Hiking in Southern Patagonia

Puerto Natales is the gateway for hardcore backpackers searching for sensational trekking in Torres del Paine National Park. Perhaps best known for the Cuernos del Paine, a trio of emblematic granite spires that frame an emerald lake, this park is also the natural habitat for an array of Chilean wildlife, including condors, llama-like guanaco and the stealthy puma. Travelers following the most popular W trek can either begin or finish the trip at the Grey Lake, which harbors the eponymous glacier and massive ice flows. Though Torres del Paine is the most iconic section of Chilean Patagonia, intrepid travelers can also look for exceptional backpacking in the less-traveled parks of Northern Patagonia, like Cerro Castillo in the Aysén Region.

Best for: Serious backpackers

Eating, Drinking and Sightseeing in Santiago

Latin America’s most organized capital, Santiago de Chile, is home to colonial churches, lush green spaces and Costanera Center, the continent’s highest skyscraper. It’s also cultivated a surprising street art scene in the bohemian neighborhood of Bellavista. Santiago is a flavorful city — get a taste by booking a table at Boragó, which has been hailed as one of the 50 best restaurants in the world. Helmed by foraging chef Rodolfo Guzmán, the restaurant’s incredible tasting menu only features ingredients found within a 60-mile radius of the restaurant. Be sure to order (and Instagram) Guzmán’s dramatic dry-ice dessert. And because it’s located just 90 miles from one of the country’s finest wine regions, the Colchagua Valley, day trips to sample Chile’s distinct cabernet sauvignons, syrahs and carménères are totally feasible.

Best for: Oenophiles, gourmands and art aficionados

Though these adventures are four of the most popular — and beautiful — ways to experience Chile, they’re hardly the only ones. Thanks to Santiago’s proximity to the Andes Mountains, for example, skiers can easily head out to Valle Nevado for a day on the slopes — and be back in time for dinner. (The ski season begins in earnest in July, during the southern hemisphere’s winter.)

And for a seriously far-flung adventure, travelers can catch a five-and-a-half hour flight to Easter Island, one of the world’s most remote destinations. Famous for its ancient, imposing Moai statues — almost 900 carved monoliths — the mystery-shrouded Chilean territory is a dream trip for visitors interested in the fascinating Rapa Nui culture, and the island’s excellent snorkeling and diving sites.

Getting There

Whether you’re interested in backpacking to see glaciers at the end of the world, or stargazing in a high-altitude desert, most Americans will reach Chile by first flying into Santiago’s Comodoro Arturo Merino Benítez International Airport (SCL).

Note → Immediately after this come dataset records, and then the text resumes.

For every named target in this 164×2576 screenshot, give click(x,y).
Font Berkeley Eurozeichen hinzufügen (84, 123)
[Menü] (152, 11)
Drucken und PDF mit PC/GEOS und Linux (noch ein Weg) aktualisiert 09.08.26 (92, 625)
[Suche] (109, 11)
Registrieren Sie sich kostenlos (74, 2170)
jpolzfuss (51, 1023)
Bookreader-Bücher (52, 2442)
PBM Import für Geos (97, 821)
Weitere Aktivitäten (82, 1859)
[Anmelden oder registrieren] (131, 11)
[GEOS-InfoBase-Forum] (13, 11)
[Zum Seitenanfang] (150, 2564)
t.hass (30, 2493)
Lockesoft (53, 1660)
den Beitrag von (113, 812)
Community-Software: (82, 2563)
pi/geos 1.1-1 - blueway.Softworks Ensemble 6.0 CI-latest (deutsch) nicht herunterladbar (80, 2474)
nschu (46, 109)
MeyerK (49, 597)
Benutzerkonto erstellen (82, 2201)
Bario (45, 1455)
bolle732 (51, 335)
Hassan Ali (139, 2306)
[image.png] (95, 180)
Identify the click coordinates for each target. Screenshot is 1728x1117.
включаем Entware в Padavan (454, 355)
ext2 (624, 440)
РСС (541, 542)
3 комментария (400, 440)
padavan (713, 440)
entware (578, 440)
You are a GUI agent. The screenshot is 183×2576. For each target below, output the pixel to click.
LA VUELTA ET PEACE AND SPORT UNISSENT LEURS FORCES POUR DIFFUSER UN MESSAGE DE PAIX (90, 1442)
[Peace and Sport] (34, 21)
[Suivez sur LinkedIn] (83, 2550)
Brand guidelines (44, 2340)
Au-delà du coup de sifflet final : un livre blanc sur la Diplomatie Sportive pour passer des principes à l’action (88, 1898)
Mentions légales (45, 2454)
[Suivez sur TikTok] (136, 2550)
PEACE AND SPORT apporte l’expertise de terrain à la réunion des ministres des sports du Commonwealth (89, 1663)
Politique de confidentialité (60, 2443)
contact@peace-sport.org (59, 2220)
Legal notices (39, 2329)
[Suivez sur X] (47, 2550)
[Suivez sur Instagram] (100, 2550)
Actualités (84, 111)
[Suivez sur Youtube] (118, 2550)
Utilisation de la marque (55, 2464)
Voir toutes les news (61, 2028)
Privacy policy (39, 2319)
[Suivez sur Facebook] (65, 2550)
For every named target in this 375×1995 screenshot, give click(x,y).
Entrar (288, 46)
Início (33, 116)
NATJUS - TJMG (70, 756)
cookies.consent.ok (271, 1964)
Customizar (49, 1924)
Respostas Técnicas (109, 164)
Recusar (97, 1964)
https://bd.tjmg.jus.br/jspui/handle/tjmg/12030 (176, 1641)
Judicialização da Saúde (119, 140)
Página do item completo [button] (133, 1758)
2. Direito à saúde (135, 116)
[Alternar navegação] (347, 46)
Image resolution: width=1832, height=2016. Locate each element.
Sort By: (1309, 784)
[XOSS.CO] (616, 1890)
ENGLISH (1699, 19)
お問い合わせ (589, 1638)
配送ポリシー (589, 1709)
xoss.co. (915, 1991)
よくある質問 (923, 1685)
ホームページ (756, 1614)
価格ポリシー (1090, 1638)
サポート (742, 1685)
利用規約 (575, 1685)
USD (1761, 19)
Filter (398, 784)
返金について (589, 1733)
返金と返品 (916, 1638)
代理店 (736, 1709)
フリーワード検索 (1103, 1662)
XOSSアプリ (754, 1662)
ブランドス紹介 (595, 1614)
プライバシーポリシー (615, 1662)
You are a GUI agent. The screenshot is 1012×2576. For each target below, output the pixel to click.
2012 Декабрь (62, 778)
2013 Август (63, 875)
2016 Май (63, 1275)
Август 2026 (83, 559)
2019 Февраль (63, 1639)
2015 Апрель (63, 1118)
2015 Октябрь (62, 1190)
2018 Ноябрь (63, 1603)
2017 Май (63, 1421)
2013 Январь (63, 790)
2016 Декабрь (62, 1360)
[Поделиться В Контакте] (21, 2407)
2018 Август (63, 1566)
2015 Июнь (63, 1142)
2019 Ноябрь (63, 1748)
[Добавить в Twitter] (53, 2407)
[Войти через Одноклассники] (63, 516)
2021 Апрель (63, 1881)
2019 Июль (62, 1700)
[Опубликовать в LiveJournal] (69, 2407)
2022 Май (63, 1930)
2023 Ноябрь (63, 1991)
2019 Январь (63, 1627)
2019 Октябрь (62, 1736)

SCL is serviced by nonstop flights on American Airlines from Dallas (DFW) and Miami (MIA), with award redemptions starting at 30,000 miles one-way in economy and 57,500 in business. Delta Air Lines flies nonstop from Atlanta (ATL) — it no longer publishes award charts but the lowest award rates are 35,000 miles one-way in economy and from 80,000 miles in business.

United, meanwhile, flies nonstop from Houston (IAH), with award rates starting at 30,000 miles one-way in economy and 60,000 miles in business. For LATAM flights from New York (JFK), Los Angeles (LAX), Orlando (MCO), Miami and Dallas, you can use Oneworld partners American AAdvantage or British Airways Avios, or Alaska Airlines Mileage Plan, which also partners independently with LATAM.

From SCL, you can catch a domestic flight — though not necessarily a fast or inexpensive one — with LATAM or the regional airlines JetSmart and Sky Airlines.

The flight can take nearly 11 hours from the East and West coasts, but there’s no time difference between New York City and Santiago — meaning you won’t waste any time on the ground recovering from jet lag.